(Stored data)
::::::
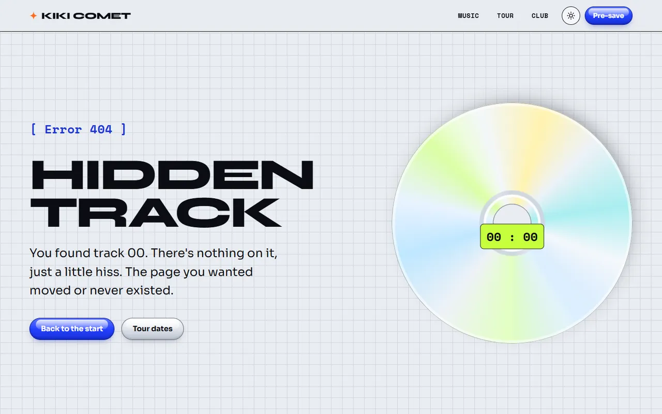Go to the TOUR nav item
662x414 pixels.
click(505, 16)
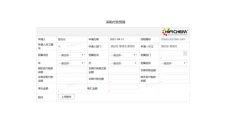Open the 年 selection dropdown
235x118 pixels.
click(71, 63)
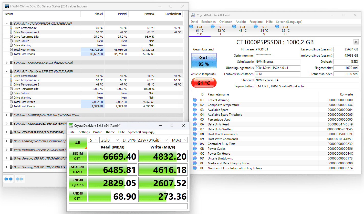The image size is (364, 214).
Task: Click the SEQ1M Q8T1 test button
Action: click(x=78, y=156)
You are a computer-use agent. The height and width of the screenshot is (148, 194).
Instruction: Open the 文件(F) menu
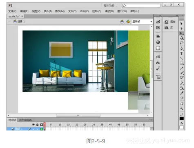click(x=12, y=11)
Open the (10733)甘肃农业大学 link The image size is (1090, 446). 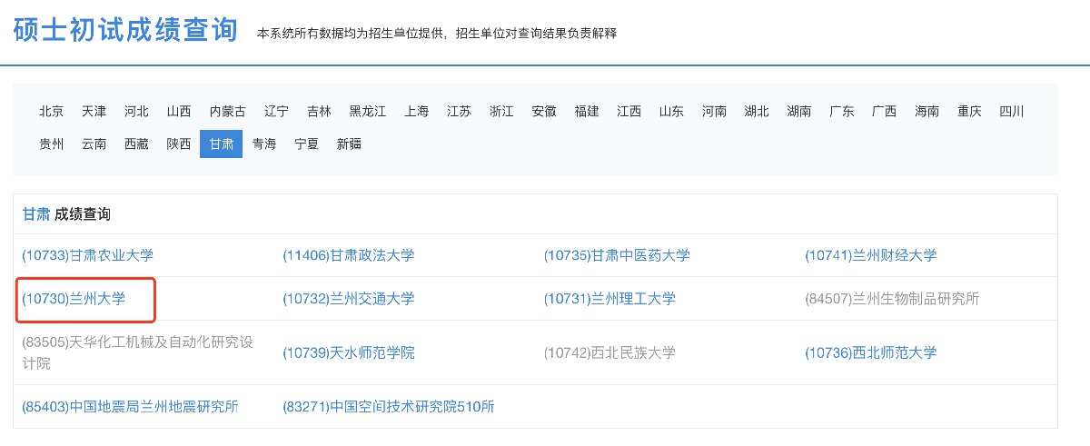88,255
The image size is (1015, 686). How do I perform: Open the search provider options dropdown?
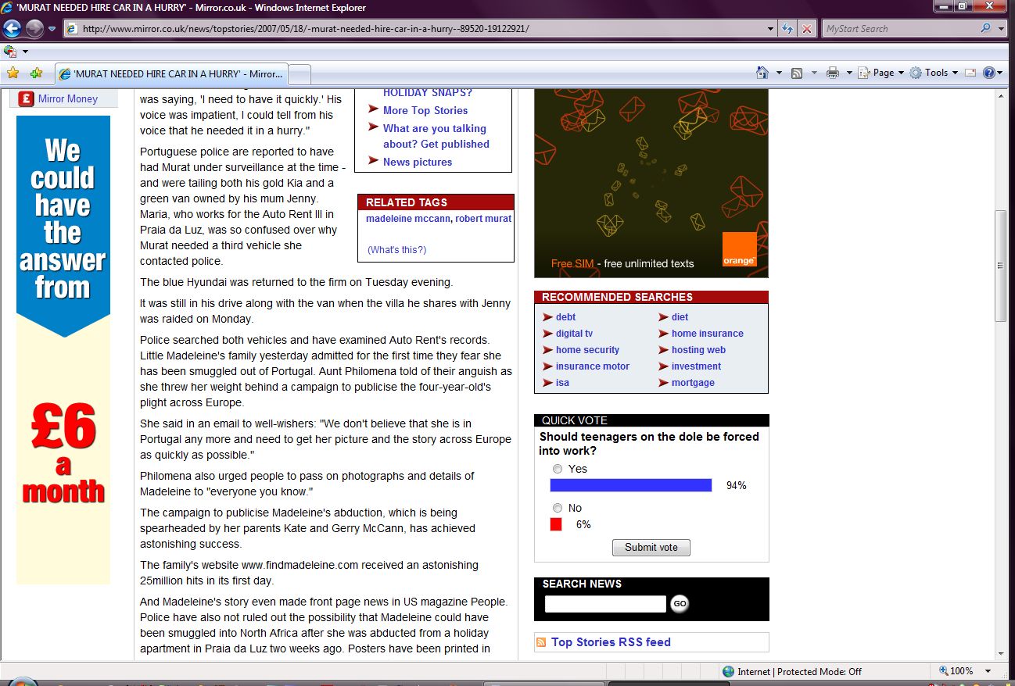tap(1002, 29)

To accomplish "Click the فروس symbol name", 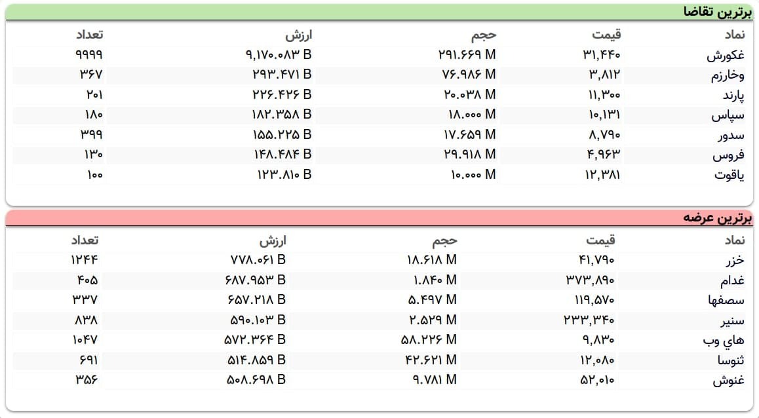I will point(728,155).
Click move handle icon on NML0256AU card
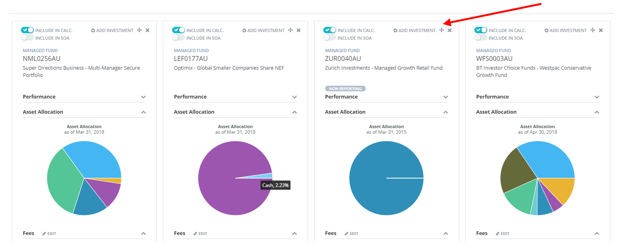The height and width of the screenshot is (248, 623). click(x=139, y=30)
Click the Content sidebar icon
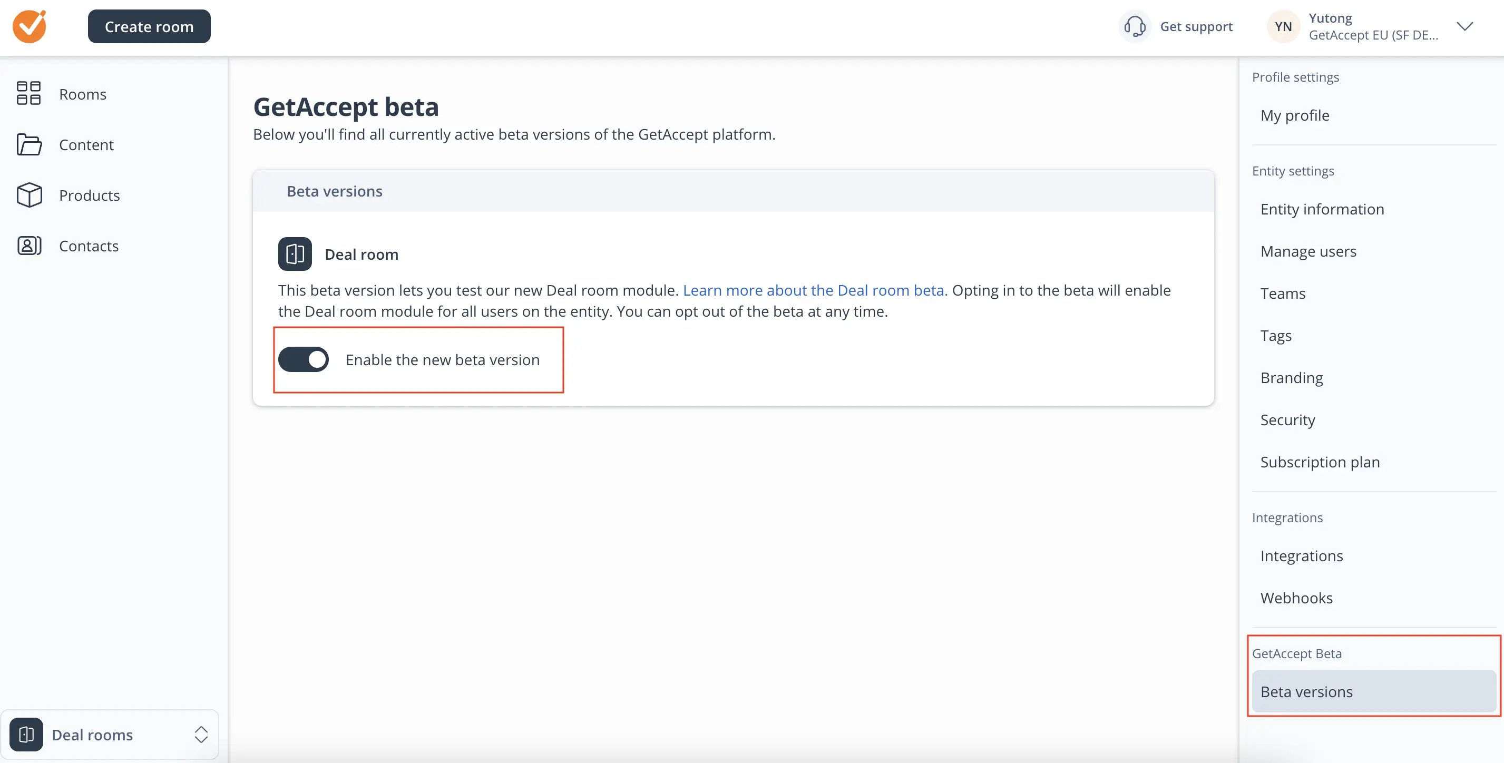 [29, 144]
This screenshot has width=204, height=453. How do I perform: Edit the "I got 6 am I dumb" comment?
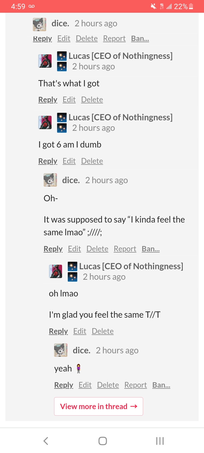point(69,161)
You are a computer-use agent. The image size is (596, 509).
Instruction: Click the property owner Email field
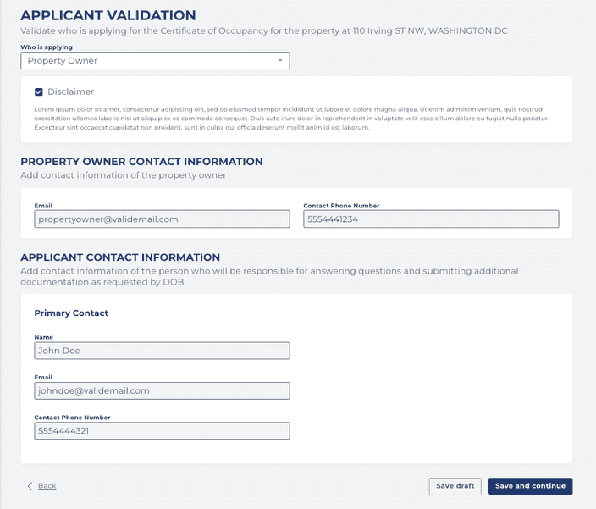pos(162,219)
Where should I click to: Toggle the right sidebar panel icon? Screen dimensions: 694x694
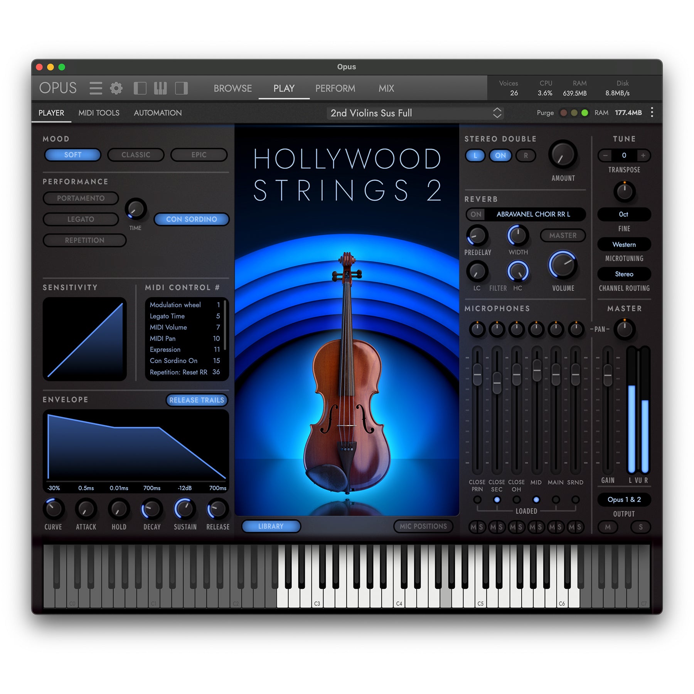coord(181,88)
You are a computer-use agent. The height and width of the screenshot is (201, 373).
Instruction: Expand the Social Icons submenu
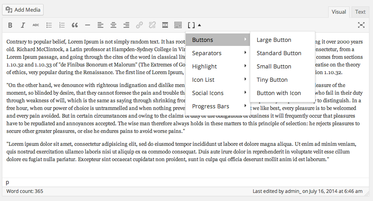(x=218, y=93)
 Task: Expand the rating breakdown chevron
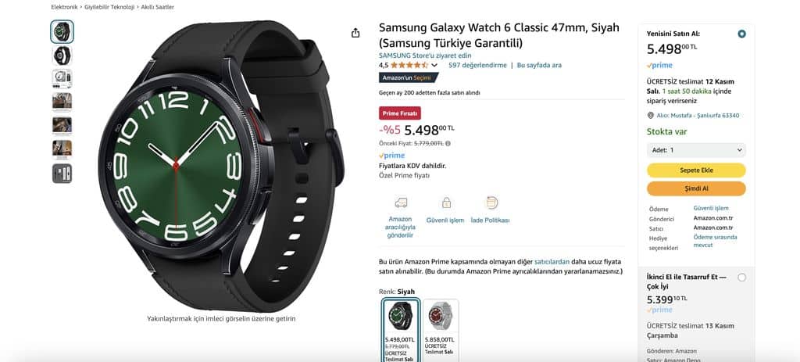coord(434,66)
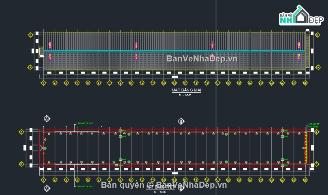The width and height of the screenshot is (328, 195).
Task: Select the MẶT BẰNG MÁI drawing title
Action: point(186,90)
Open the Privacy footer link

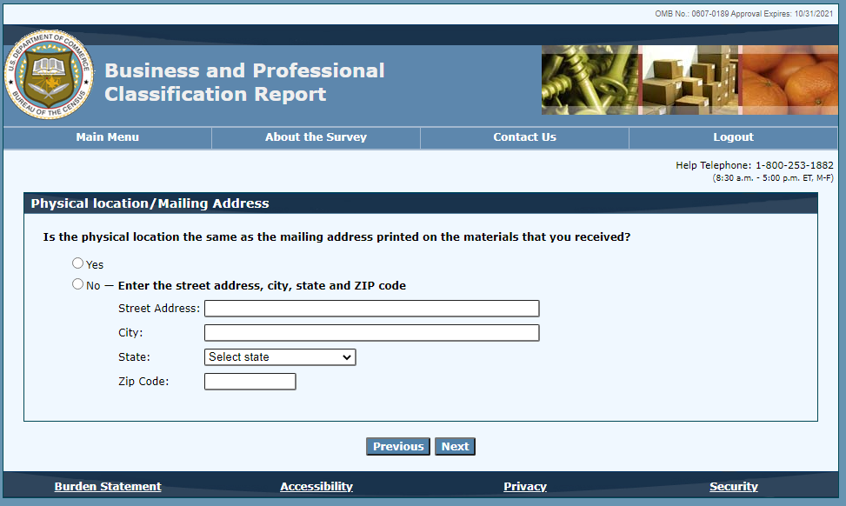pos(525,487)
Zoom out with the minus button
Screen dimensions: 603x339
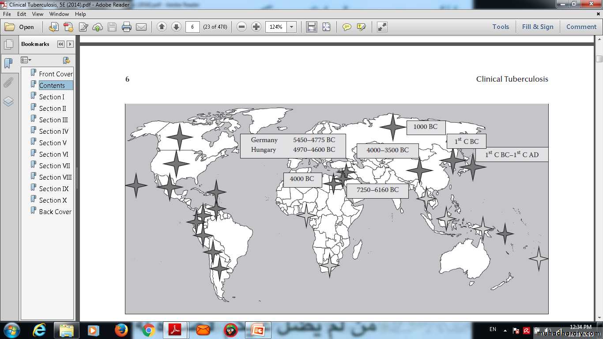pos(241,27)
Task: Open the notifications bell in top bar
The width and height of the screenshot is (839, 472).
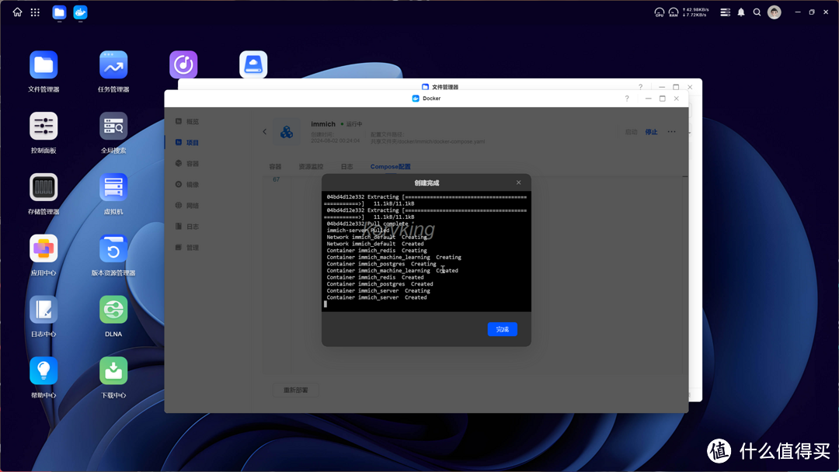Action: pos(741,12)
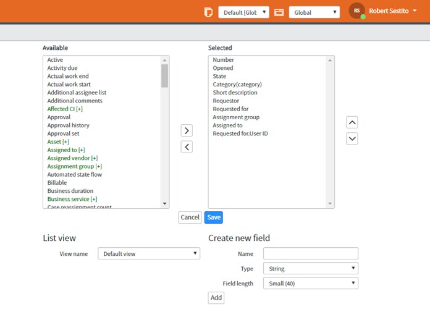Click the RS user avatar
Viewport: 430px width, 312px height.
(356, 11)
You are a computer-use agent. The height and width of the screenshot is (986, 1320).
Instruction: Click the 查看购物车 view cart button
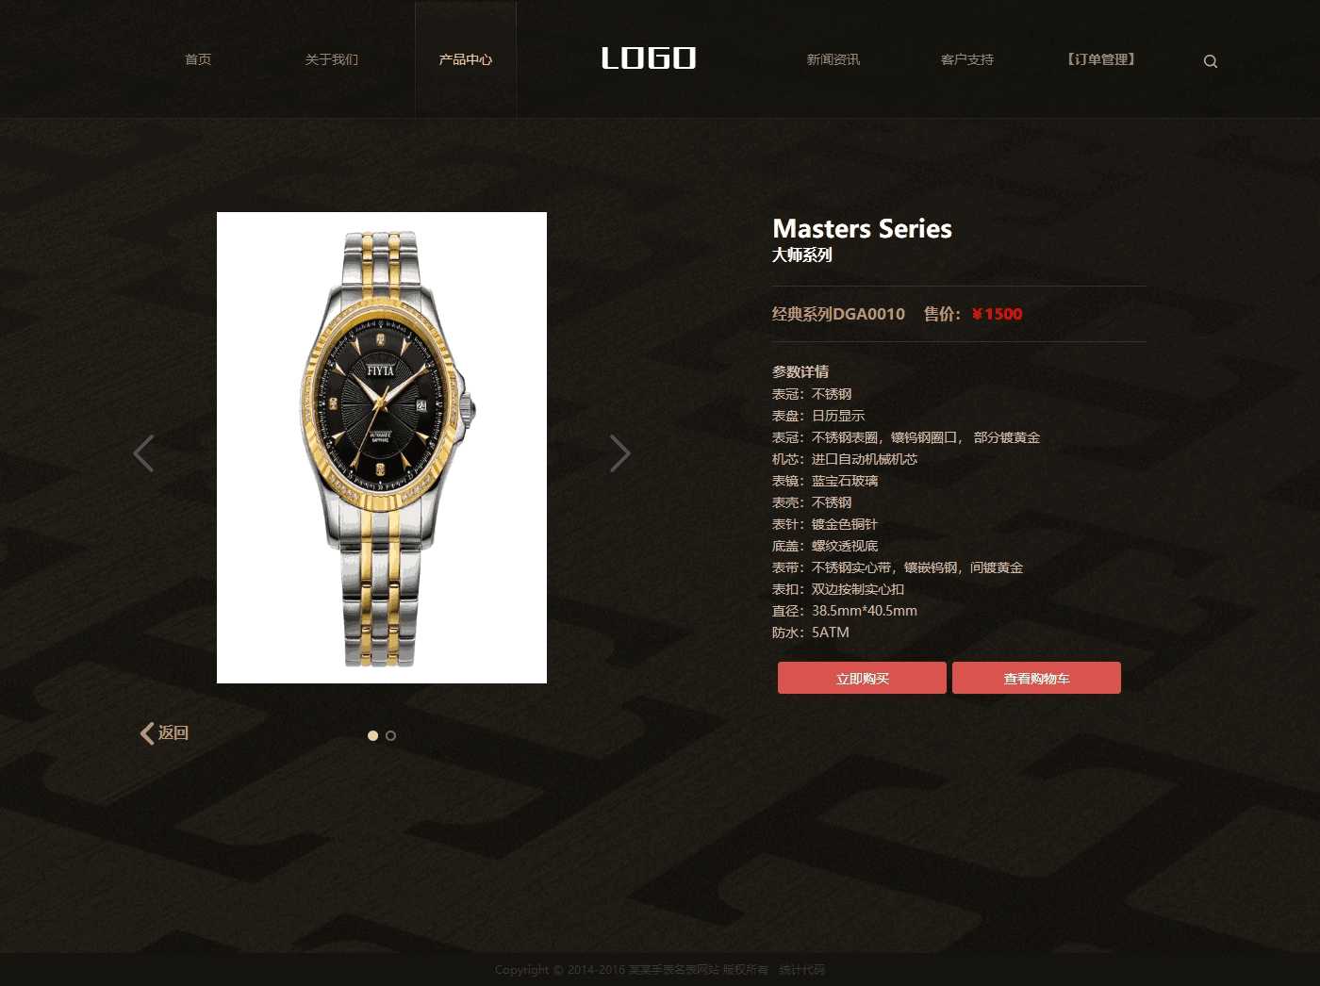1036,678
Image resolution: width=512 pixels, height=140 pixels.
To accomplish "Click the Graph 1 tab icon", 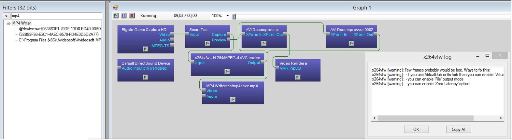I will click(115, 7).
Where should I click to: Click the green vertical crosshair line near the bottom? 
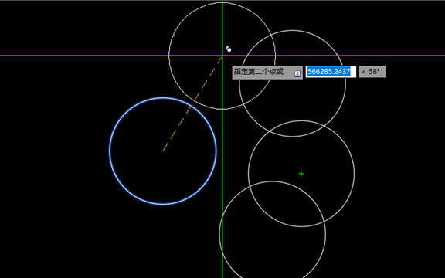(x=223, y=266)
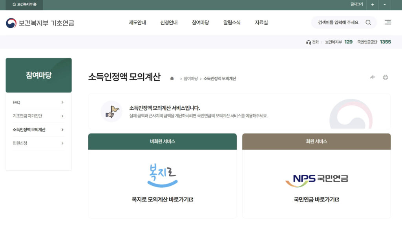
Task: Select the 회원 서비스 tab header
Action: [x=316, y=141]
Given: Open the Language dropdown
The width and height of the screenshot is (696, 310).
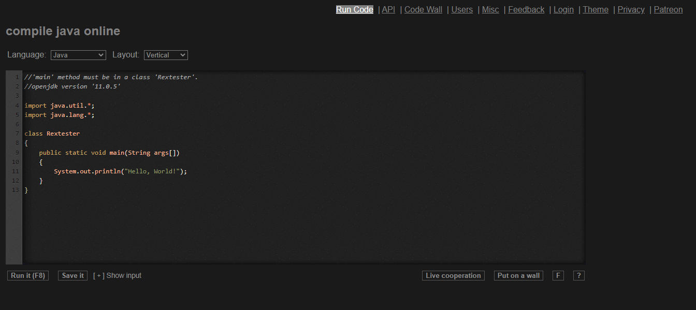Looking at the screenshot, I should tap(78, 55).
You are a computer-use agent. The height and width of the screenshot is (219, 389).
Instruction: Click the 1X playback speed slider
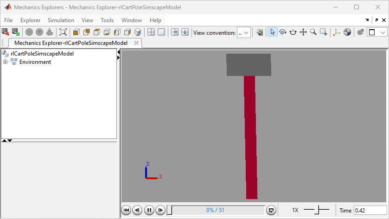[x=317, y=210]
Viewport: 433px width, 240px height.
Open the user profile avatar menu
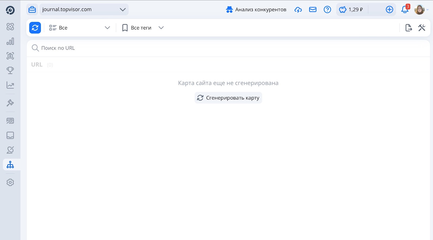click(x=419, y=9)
::::::
▶ **Exercise instructions**:
Set down word for word the lines above from the one with "Click the Content sidebar icon" up to and including the one with "Task: Open the notifications bell in top bar". Omit every picture.

▶ **Your solution**:
Click the Content sidebar icon
 [29, 144]
This screenshot has width=204, height=453. How do I perform: Edit the "I got 6 am I dumb" comment?
point(69,161)
You are a computer-use agent. The image size is (596, 509).
Instruction: Click the property owner Email field
pos(162,219)
Where should I click to: Toggle the right sidebar panel icon? Screen dimensions: 694x694
coord(181,88)
You are a computer-use agent. The height and width of the screenshot is (201, 373).
Instruction: Expand the Social Icons submenu
(x=218, y=93)
 Task: Expand the rating breakdown chevron
coord(434,66)
The width and height of the screenshot is (328, 195).
Task: Select the MẶT BẰNG MÁI drawing title
Action: point(186,90)
Open the Privacy footer link

pos(525,487)
Zoom out with the minus button
Screen dimensions: 603x339
pos(241,27)
Task: Open the notifications bell in top bar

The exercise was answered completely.